4. Measurement and Analytics
The final layer is where AI becomes truly strategic. Instead of focusing on completion rates or satisfaction scores, organizations can begin to understand how decisions are being made, how skills are developing, and where business performance and results are improving.
This includes:
- Identifying patterns in decision-making
- Tracking capability growth over time
- Predicting readiness for expanded roles
- Targeting coaching where it will have the greatest impact
At this stage, learning is no longer just a program. It becomes a capability system directly tied to business outcomes.
Designing with Intent: The Risk Conversation
Any meaningful conversation about AI needs to include risk, not as a disclaimer, but as part of the design.

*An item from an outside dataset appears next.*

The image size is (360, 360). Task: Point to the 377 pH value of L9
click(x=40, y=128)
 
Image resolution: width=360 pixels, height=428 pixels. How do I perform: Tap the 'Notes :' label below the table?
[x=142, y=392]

AI does not fix weak systems. It amplifies them. Organizations need to think carefully about capability gaps, data privacy, governance, accuracy, and inherent bias that may be built into AI. These are not reasons to avoid AI, but they are reasons to approach it with discipline and clarity.
Looking Ahead
AI will continue to change how learning is built and delivered, but not by replacing talent development. If anything, it raises expectations.
As more of the production work becomes automated, the differentiator shifts to better design, stronger alignment to the business, and more meaningful learning experiences. It also creates the opportunity to support people closer to the moment of application, rather than relying on static programs that sit outside the flow of work.
The organizations that benefit most will not be the ones that adopt the most tools. They will be the ones who use AI to strengthen how people think, make better and faster decisions, see things that others don’t see, and perform in real situations.
AI does not replace talent development. It gives us the opportunity to do it better.